US Open : le sacre du patient Anglais

Matthew Fitzpatrick a remporté son premier Major au terme d'un tournoi passionnant

US Open : le sacre du patient Anglais
©AFP

Neuf ans après y avoir triomphé en amateur, sur ce même parcours de Brookline (Massachusetts), l'Anglais Matt Fitzpatrick a fait de l'US Open, levée du Grand Chelem, le premier titre de sa carrière sur le circuit nord-américain PGA, dimanche.

Auteur de plusieurs putts spectaculaires, le golfeur de 27 ans, a devancé dans un final palpitant, avec un coup de mieux, les Américains Scottie Scheffler, N.1 mondial vainqueur du Masters en avril, et Will Zalatoris (14e) qui échoue encore à la deuxième place un mois après le Championnat PGA.

"Je n'ai pas de mots. C'est ce dont vous rêvez en grandissant. C'est quelque chose pour lequel j'ai travaillé si dur pendant si longtemps. Ma première victoire. Dans un Majeur. Il n'y a rien de mieux", a commenté le 18e joueur mondial.

Originaire de Sheffield, il n'avait que 18 ans quand il s'est imposé en 2013, au Country Club sis dans la banlieue de Boston. Onze autres golfeurs ont réussi pareil doublé, dont le légendaire Jack Nicklaus, le seul qui l'a fait comme lui sur un même parcours, celui de Peeble Beach en Californie.

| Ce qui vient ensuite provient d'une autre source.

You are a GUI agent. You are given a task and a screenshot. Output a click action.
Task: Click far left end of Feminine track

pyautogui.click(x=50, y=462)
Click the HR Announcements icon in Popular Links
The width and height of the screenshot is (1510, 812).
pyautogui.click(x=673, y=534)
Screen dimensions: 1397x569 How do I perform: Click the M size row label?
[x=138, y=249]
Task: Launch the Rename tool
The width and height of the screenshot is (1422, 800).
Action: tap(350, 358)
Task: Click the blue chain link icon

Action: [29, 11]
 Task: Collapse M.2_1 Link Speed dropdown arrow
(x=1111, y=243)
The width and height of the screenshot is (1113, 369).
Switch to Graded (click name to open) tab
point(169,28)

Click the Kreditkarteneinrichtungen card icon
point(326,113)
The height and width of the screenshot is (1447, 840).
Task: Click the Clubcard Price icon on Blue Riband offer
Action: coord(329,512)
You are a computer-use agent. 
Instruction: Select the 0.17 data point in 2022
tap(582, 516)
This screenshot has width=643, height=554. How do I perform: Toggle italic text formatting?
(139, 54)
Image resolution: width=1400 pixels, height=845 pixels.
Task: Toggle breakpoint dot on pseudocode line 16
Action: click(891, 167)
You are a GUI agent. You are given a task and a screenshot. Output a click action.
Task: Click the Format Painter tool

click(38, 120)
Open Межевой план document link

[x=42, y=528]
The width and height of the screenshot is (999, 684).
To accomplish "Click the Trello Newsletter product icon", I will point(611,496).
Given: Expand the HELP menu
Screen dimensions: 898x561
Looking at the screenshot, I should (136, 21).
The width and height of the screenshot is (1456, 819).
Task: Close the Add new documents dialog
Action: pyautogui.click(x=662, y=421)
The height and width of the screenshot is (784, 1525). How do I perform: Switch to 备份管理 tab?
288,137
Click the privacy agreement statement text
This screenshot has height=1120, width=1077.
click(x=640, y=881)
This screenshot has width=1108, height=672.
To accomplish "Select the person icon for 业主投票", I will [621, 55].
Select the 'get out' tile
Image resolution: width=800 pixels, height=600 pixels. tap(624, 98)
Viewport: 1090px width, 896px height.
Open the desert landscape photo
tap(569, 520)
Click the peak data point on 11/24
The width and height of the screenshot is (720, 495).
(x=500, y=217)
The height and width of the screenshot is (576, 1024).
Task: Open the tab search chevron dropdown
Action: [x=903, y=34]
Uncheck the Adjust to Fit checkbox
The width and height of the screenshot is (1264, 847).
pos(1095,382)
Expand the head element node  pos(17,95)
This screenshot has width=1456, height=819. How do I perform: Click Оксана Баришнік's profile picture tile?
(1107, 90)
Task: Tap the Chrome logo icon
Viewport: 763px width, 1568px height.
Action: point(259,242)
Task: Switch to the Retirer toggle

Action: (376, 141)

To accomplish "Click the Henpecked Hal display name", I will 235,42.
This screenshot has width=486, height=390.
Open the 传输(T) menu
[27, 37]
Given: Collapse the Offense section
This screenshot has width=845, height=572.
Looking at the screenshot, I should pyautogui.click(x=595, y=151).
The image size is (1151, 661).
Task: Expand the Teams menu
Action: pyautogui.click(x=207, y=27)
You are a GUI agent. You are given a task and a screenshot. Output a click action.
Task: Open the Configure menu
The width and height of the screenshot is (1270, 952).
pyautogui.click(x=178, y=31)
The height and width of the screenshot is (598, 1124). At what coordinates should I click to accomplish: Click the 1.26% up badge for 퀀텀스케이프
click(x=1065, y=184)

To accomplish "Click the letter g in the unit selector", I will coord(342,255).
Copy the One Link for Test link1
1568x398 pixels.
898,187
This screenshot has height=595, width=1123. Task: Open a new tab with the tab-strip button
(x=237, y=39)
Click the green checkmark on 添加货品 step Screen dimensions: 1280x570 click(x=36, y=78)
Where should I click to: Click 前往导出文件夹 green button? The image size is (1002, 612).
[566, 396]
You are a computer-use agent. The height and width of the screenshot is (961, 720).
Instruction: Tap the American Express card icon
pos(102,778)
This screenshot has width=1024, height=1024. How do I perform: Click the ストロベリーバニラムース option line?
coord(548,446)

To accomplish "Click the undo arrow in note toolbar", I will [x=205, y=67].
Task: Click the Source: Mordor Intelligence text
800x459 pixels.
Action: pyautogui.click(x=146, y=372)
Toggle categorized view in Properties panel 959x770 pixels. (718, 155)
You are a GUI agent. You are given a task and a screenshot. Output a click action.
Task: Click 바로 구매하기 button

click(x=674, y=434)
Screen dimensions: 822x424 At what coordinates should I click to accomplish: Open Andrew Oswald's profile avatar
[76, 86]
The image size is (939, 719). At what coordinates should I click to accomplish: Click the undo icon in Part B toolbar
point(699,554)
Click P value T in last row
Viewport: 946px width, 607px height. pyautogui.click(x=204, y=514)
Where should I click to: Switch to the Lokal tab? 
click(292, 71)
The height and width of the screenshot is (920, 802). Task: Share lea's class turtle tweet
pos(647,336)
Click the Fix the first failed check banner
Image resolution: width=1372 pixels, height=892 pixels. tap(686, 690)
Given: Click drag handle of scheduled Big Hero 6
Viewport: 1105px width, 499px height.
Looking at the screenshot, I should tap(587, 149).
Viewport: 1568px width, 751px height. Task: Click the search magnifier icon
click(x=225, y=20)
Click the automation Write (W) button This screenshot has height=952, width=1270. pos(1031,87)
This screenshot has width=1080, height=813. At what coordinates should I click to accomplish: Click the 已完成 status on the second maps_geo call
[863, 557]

"Cela signifie beaucoup de savoir que mon nom est à côté du sien. Je ne sais pas s'il m'écoute, mais il m'a un peu chambré en début d'année, quand j'ai obtenu ma carte de membre du Bears Club (propriété de Nicklaus, ndlr). Il m'avait dit +Enfin! Félicitations, pour avoir cette victoire aux Etats-Unis+. Je peux maintenant lui dire +Jack, j'ai gagné une deuxième fois cette année+", a-t-il dit en souriant.

Ce faisant, Fitzpatrick est devenu le septième golfeur de l'histoire à faire d'un Majeur son premier titre, après Orville Moody (US Open 1969), Paul Lawrie (British Open 1999), Shaun Micheel (Championnat PGA 2003), Michael Campbell (US Open 2005), Louis Oosthuizen (British Open 2010) et Danny Willett (Masters 2016).

Avant cette consécration, son parcours professionnel a connu ses plus belles heures sur le circuit européen, où il a glané sept titres en 2015 et 2021. Il y a un mois, il avait fini 5e du Championnat PGA.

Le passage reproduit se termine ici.